LV end-systolic elastance (Ees) was calculated as the ratio of aortic mean systolic pressure versus end-systolic volume: Ees=MAP/ESV.16
Effective arterial elastance (Ea) was calculated as the ratio of aortic mean systolic pressure versus SV: Ea=MAP/SV. Ea was used in the calculation of the arterial-ventricular coupling index, CLV/A = Ea/Ees.17
LV stiffness represents the slope of the diastolic pressure-volume curve and was evaluated in 3 different ways:
Method 1: LV stiffness 1 was approximated as dP/dV=(EDP−Min DP)/(EDV−ESV).
Method 2: LV stiffness 2 was approximated as the end-diastolic pressure-volume ratio: EDP/EDV.
Method 3: LV stiffness 3 was defined as the exponential coefficient β that was solved for by the exponential diastolic pressure-volume relationship P=P0e βV, which has been curve fitted through 3 pressure-volume data: (min DP, ESV), (pre-A pressure, pre-A volume), and (EDV, EDV).
For Tables 1–6, continuous data were presented as mean±SD. Differences between the 3 groups of patients in continuous variables were tested with a 1-way ANOVA with significant differences evaluated at P<0.05, followed by a Bonferroni post hoc test for between-group pairwise comparisons with significant differences evaluated at P<0.01. Categorical data were presented as percent, and differences between groups were determined using a χ2 test with significant differences evaluated at P<0.05 (SigmaStat 3.5, Systat Software, Inc, San Jose, CA).
Mathematical modeling was used to analyze the data presented in Figures 2 and 3. In Figure 3, data examining the relationship between LV EDP versus E/E′ and LV minimum pressure versus E′ were analyzed with a linear least-squares best-fit regression analysis. In Figure 2, data examining the relationship between LV diastolic pressure and LV diastolic volume were analyzed by fitting 3 pressure-volume data points (min DP, ESV), (pre-A pressure, pre-A volume), and (EDP, EDV) to an exponential curve function: P=P0e βV, where pressure (P) and volume (V) data were used to solve for the exponent βP0 represented the pressure at the y-axis intercept and was set at 5 mm Hg. β Reflects the LV diastolic stiffness.

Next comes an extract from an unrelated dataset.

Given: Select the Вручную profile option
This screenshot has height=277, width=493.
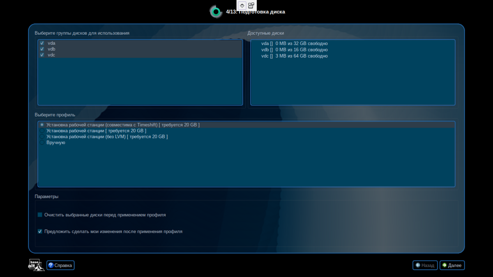Looking at the screenshot, I should point(41,142).
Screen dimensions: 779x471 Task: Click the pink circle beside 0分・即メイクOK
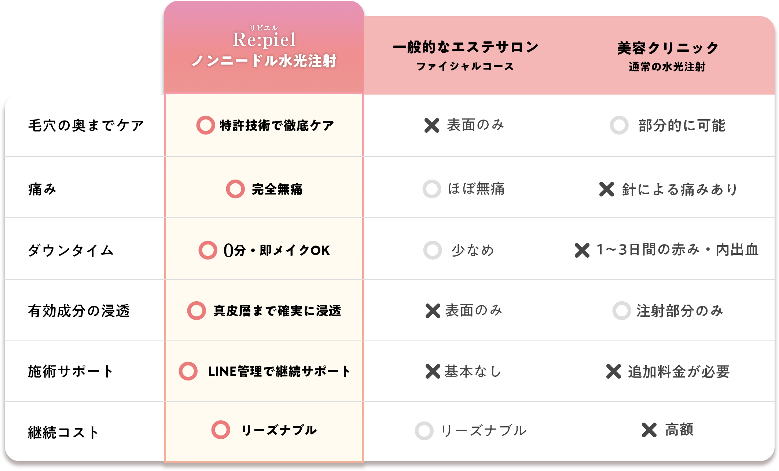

All of the analyses were repeated after adjustment for differences in baseline demographic variables, specifically smoking and dyspnea. These adjustments did not alter the analyses, and the differences denoted in the tables and figures remained significant.
SCM patients fit the typical clinical profile of this syndrome: middle-aged (63±12 years old) women with a background history of risk factors for coronary artery disease, including hypertension, diabetes mellitus, and smoking (Tables 1 and 2). There was a high prevalence of psychiatric diagnoses (eg, depression) among these patients, as has been observed previously. As is typical for patients with SCM, most individuals presented with either chest pain or shortness of breath. Laboratory data also confirmed what has been well established in prior reports on this syndrome: The total creatine phosphokinase was mildly elevated, and there was at most a mild elevation in troponin I; neither was statistically different from the referent control group. The LAD MI group was also characterized by risk factors for coronary artery disease and had a higher prevalence of current smoking than either the SCM group or the referent control group. These patients had clinical features of acute MI with statistically significant elevation of creatine phosphokinase and troponin I levels compared with the referent control group.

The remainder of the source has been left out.